**Dataset records**

>>>

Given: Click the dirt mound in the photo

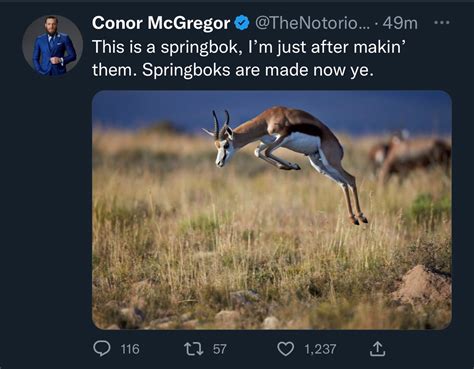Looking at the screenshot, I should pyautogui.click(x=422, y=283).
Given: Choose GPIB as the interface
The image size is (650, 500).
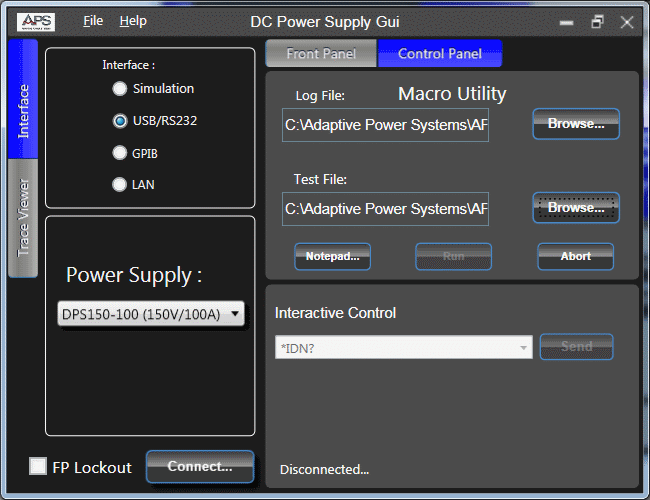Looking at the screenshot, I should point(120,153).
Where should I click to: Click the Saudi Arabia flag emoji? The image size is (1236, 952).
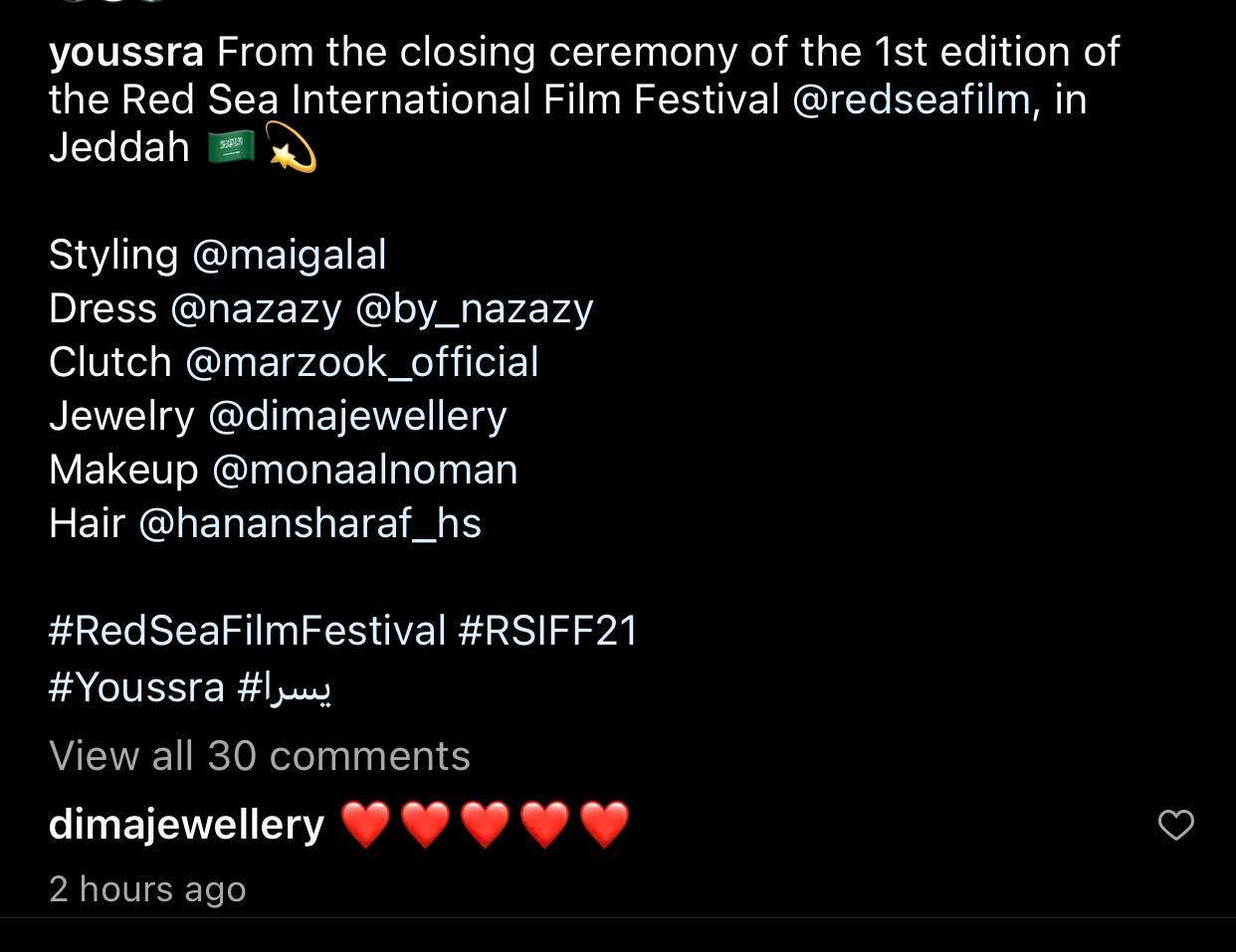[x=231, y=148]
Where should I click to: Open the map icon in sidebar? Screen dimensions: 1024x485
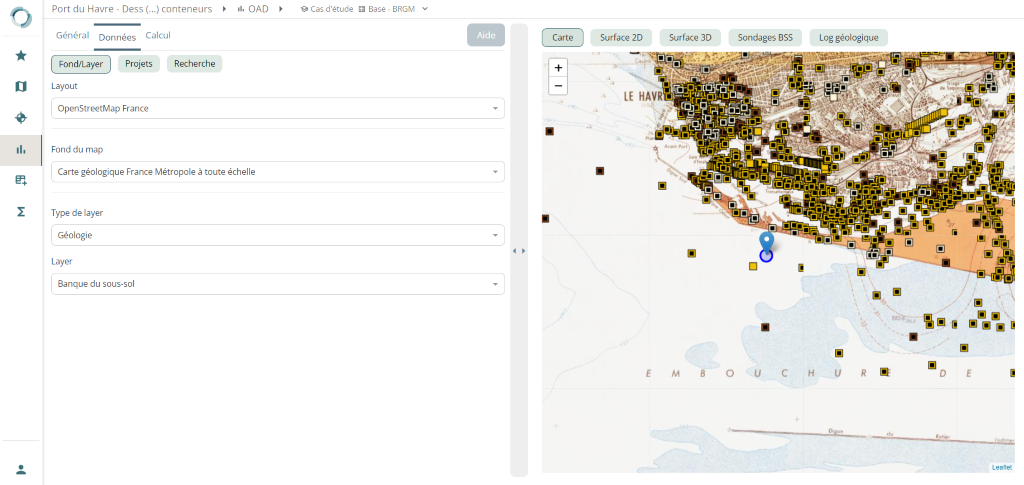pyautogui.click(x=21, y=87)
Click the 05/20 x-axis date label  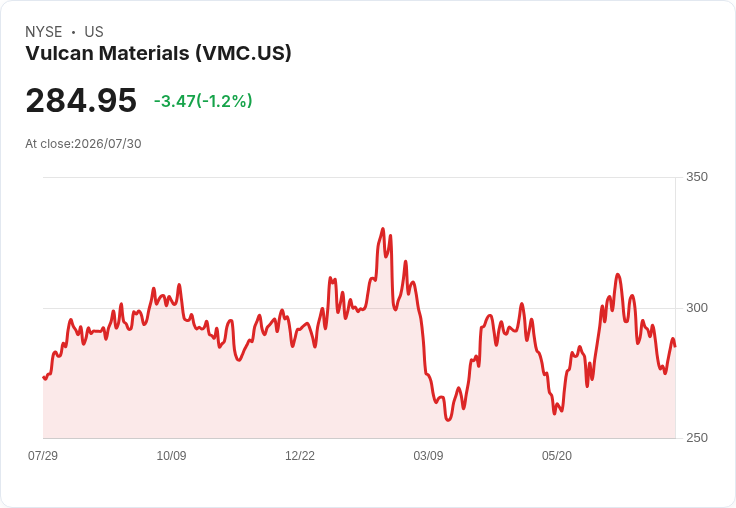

<<<
>>>

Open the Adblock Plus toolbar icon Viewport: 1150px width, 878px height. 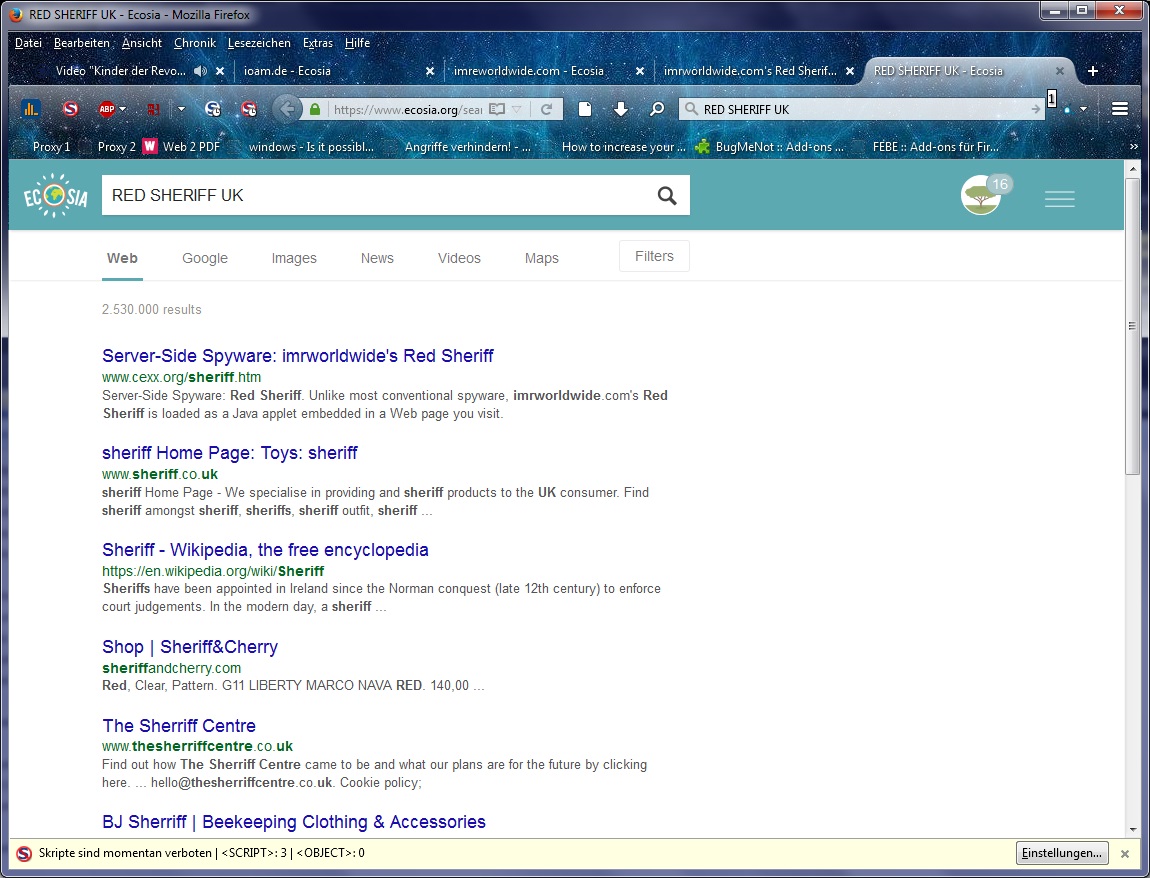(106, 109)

<<<

**Your assignment**
Give again the stretch of lines above from the one with "Where should I click to: Click" through the one with "Click the 05/20 x-axis date label", both ends kept, and copy no pictures.

**Answer to the exercise**
Where should I click to: Click the Saudi Arabia flag emoji? The image size is (1236, 952).
[x=231, y=148]
Where should I click to: Open the map icon in sidebar? Screen dimensions: 1024x485
pyautogui.click(x=21, y=87)
Click the 05/20 x-axis date label  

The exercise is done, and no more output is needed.